**SET EXERCISE 1:** In the passage on information distribution middleware, what assumption is used to estimate when messages are generated?
**SET EXERCISE 2:** Resume the passage on information distribution middleware after its final sentence and write the text that follows.

-- begin EXCERPTED PASSAGE --

All messages are handled as follows. First, a message is generated by the application logic. Second, it is processed by the information distribution middleware deciding to either drop it or forward it to the network layer (i.e., send it), which finally transmits it to the other agents. The objective of the information distribution middleware is to make this decision in such a way that the received utility, as defined by an evaluation model, is maximized, taking into account the constraints.

Our approach requires the knowledge of the generation time of all messages (also the ones that are yet to be generated in the future). Often reliable mission-specific estimations for these times can be designed. For instance, an agent could be sending a message whenever it enters a warehouse or its battery is low. In this work, we estimate the generation time by assuming the messages are generated periodically. This assumption often holds in practical situations. For example, robots generate sensor data, such as their position, with a predefined, fixed rate. As soon as the first position message is received, we can estimate the generation times for all the future position messages.

2.2 Utility-Based Evaluation Model

An integral part of the introduced information distribution middleware is the evaluation model. It should be able to assign a numerical value (utility) to any set of exchanged messages. Although the optimization method introduced in this work does not depend on a specific evaluation, its design is inspired by the evaluation model introduced in our previous work (Barciś et al., 2020). This model is also utilized in our implementation in Section 4. In the following, we will briefly describe the essentials of the model. For a more detailed description and motivation, refer to the publication introducing the model (Barciś et al., 2020).

The evaluation model introduces the term total utility to denote the resulting numerical value assigned to a set of all exchanged messages. It is defined based on message utility functions. The message utility functions depend on the information type and describe how the utility of a message of this type changes throughout the mission. To compute a numerical value from such a message utility function, it needs to be integrated over the total mission time. Finally, utility aggregation functions define how to aggregate (i.e., combine) utilities from multiple messages over time. This approach allows us to consider messages in a non-myopic manner, i.e., taking into account their usage during the whole mission. It also enables us to express how messages influence each other. For instance, it is possible to state that a message is not valuable if previously some other message was received.

An interesting characteristic of this evaluation model is that the total utility is known only when the mission is finished. After all, often it is impossible to predict when and how the message will be useful throughout a mission. Thus, in order to use the model for information distribution optimization during the mission, properties of each exchanged message (e.g., reception time, message content, etc.) have to be estimated. Some properties, for instance, message reception time, can be estimated based on the network performance and these are incorporated into our implementation. However, sometimes the utility is based on mission-dependent message properties, like the position of the robot at the time the message was generated. These properties cannot be reliably estimated in a generic setting. Providing a mission-specific estimator for such properties improves the performance of the whole system. Often even a very simple estimator shows good performance. An example is given in Section 4.3, which states that in this specific mission an image will probably contain the same amount of red pixels as the previous image generated by the same agent.

-- end EXCERPTED PASSAGE --
-- begin SUPPLIED INFORMATION --

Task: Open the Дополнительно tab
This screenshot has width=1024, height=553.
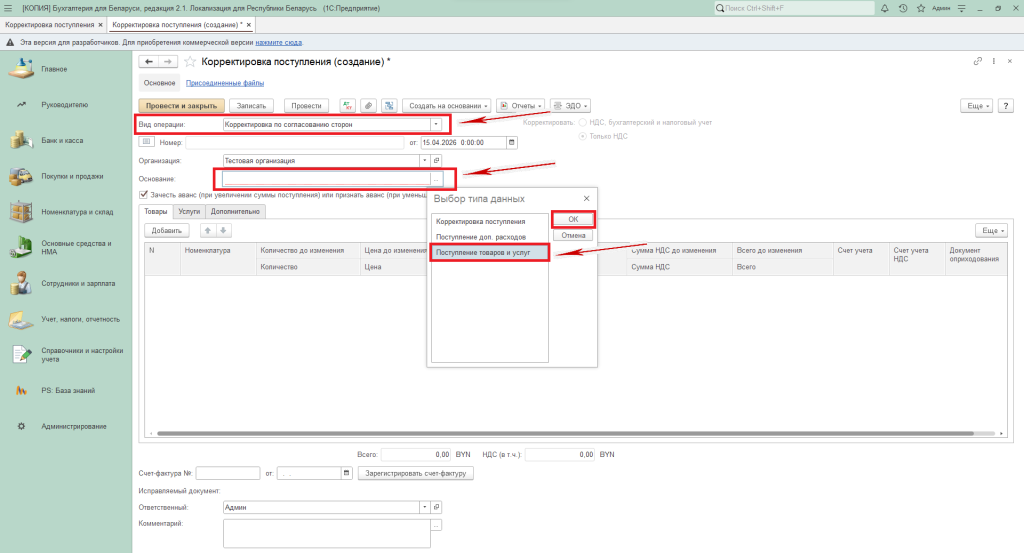Action: tap(234, 212)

-- end SUPPLIED INFORMATION --

**WRITTEN RESPONSE 1:** The messages are assumed to be generated periodically.

**WRITTEN RESPONSE 2:**
3 Methods

We propose a method to tackle the information distribution optimization problem based on Monte Carlo Tree Search (MCTS) (Coulom, 2006; Kocsis and Szepesvári, 2006). MCTS is a heuristic decision algorithm based on the Monte Carlo method. It is exceptionally valued in the field of game theory (Corera, 2016), but has also been successfully applied in other fields (Pepels et al., 2014), including the information distribution problem (Best et al., 2018). The algorithm enables an efficient traversal of a decision tree, considering more promising options first. It executes a pre-selected number of iterations (also called play-outs or roll-outs). The higher the number of iterations, the better is the result, eventually leading to the optimal solution. This allows us to easily balance the exploration depth (thus better optimization results) and computation time needed for each decision. This ability was the main reason why we have decided to utilize this method. Furthermore, the fact that MCTS eventually explores the whole tree is also beneficial for the problem of information distribution. Other heuristic approaches sometimes discard parts of the solution space as not worth exploring, which in general might result in a sub-optimal solution even with unlimited computational resources. For readers not familiar with the MCTS algorithm, we provide its detailed description in Supplementary Appendix A.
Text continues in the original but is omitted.